Hearing her speak jogged my memory that I had covered a speech Steinem made in the rural community of Park Rapids, Minnesota, about 40 years ago when I was a cub reporter for the Detroit Lakes newspaper. I wondered what she had talked about so many years ago and how that message would resonate with what’s happening today in terms of equal rights for women. (For all of the vilification that’s gone on through the decades of feminism and the feminist movement, the definition of a feminist is simply someone who supports equal rights for women). So I dug through boxes of old newspaper clippings and finally found my article.
I was amazed to read in my long-ago story that she’d drawn a crowd of 500 people at a Methodist church in Park Rapids; it was the first stop of Steinem’s statewide tour. My newspaper clipping doesn’t have a date, but it had to be in 1979 or ’80. I don’t remember that big of a crowd, but then I was hyper-focused on covering a very famous person and also photographing her at the event.
When I read my summary of her speech, I was astounded at how her observations still hold up today. Steinem told the crowd there was a curiosity in urban areas as to why a feminist would tour a rural area.
“I think there is a false assumption that people in small communities feel differently than those in urban areas,” she told the crowd. “There is also a feeling that these areas are more conservative.
“I’m not sure what those labels mean anymore — left, right, conservative, liberal,” Steinem said. She said one woman had told her she’d been married to one conservative man and one liberal man, but neither had ever carried out the garbage. Fast-forward 40 years and we’re still hugely divided over those labels.
The soft-spoken, mild-mannered Steinem also talked about the dynamics of farm women in rural communities, how they are “part of the economy and have had a sort of independence of necessity.” I believe that’s historically true. I saw my own mother work as an equal partner alongside my father on our dairy farm. She handled the finances, took the lead in raising four children, and even though it seemed subservient to cook and clean and put meals on the table every day, my mother did so with an air of independence that she instilled in me.
In fact, I come from a long line of independent women who were, I believe, feminists at heart, starting with my maternal great-grandmother who emigrated from Sweden to America with her two sisters in the late 1800s.
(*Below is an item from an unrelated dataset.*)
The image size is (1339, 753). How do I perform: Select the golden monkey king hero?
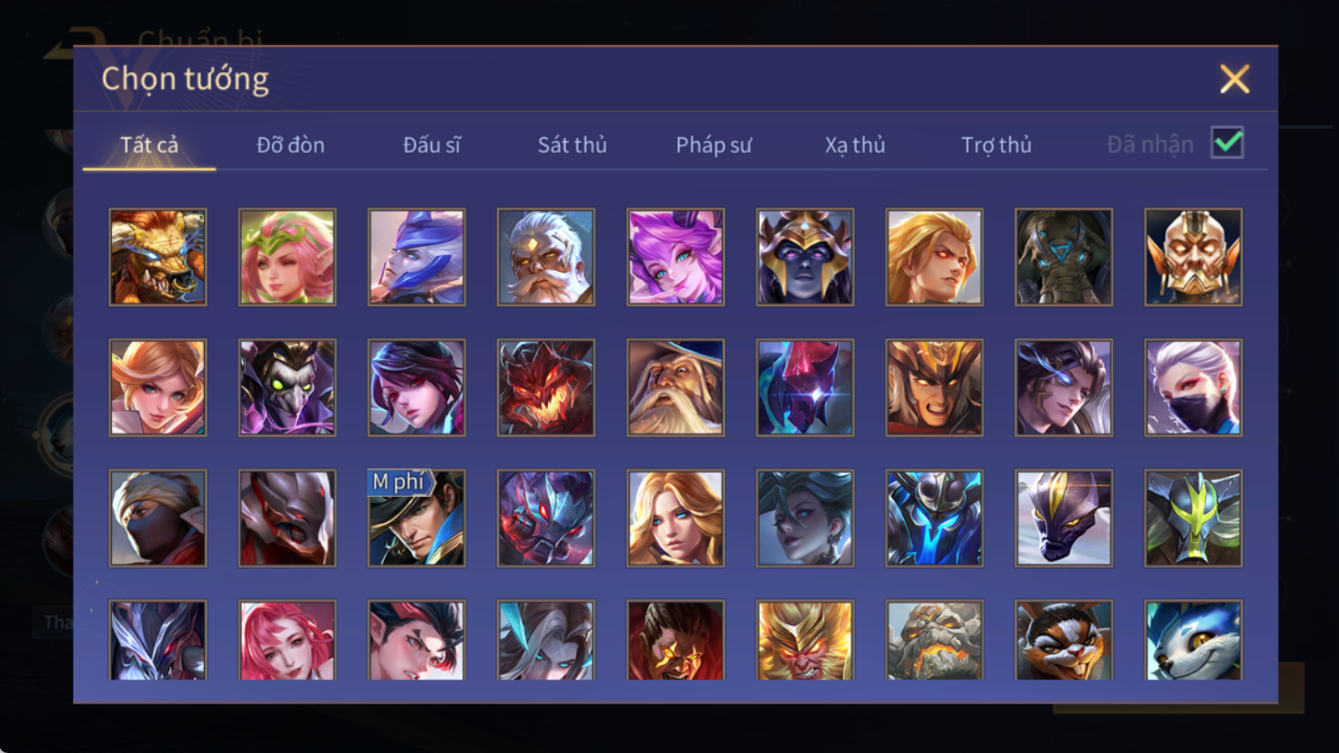805,640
Just think about that: three women traveling by themselves to a world unknown, in search of better lives and equal footing with men.
My maternal grandmother kept the farm going after her husband died when my mother was just 13. She advocated for education and careers for her daughters.
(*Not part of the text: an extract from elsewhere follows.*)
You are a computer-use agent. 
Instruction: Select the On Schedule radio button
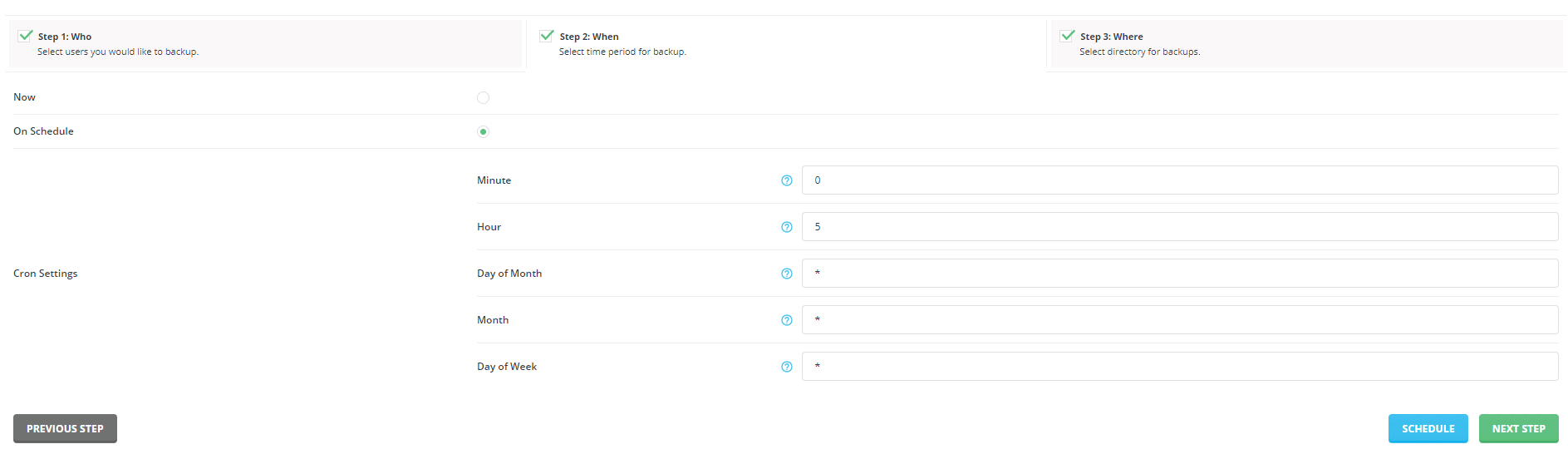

For the past 15 years I’ve been involved with Soroptimist International, an organization whose mission is to improve the lives of women and girls. This organization does important work around the world to create opportunities for women.
Steinem, of course, also talked about reproductive freedom 40 years ago, a hot-button issue still today. She also talked about women’s rights being political, and boy, isn’t that still the truth. “We see that one kind of person owns the field and another type works in them, and we know that is politics,” she told her audience back then. “Even in homes where both the husband and wife work, the woman is often more responsible for the household than the man. He has one job and she has two, and that is politics. Doing the dishes, is, in fact, a very basic indication of where power lies.”
How much has changed for women’s rights in 40 years? On some levels, it seems like a lot; on others not so much. But at my house, we both do the dishes.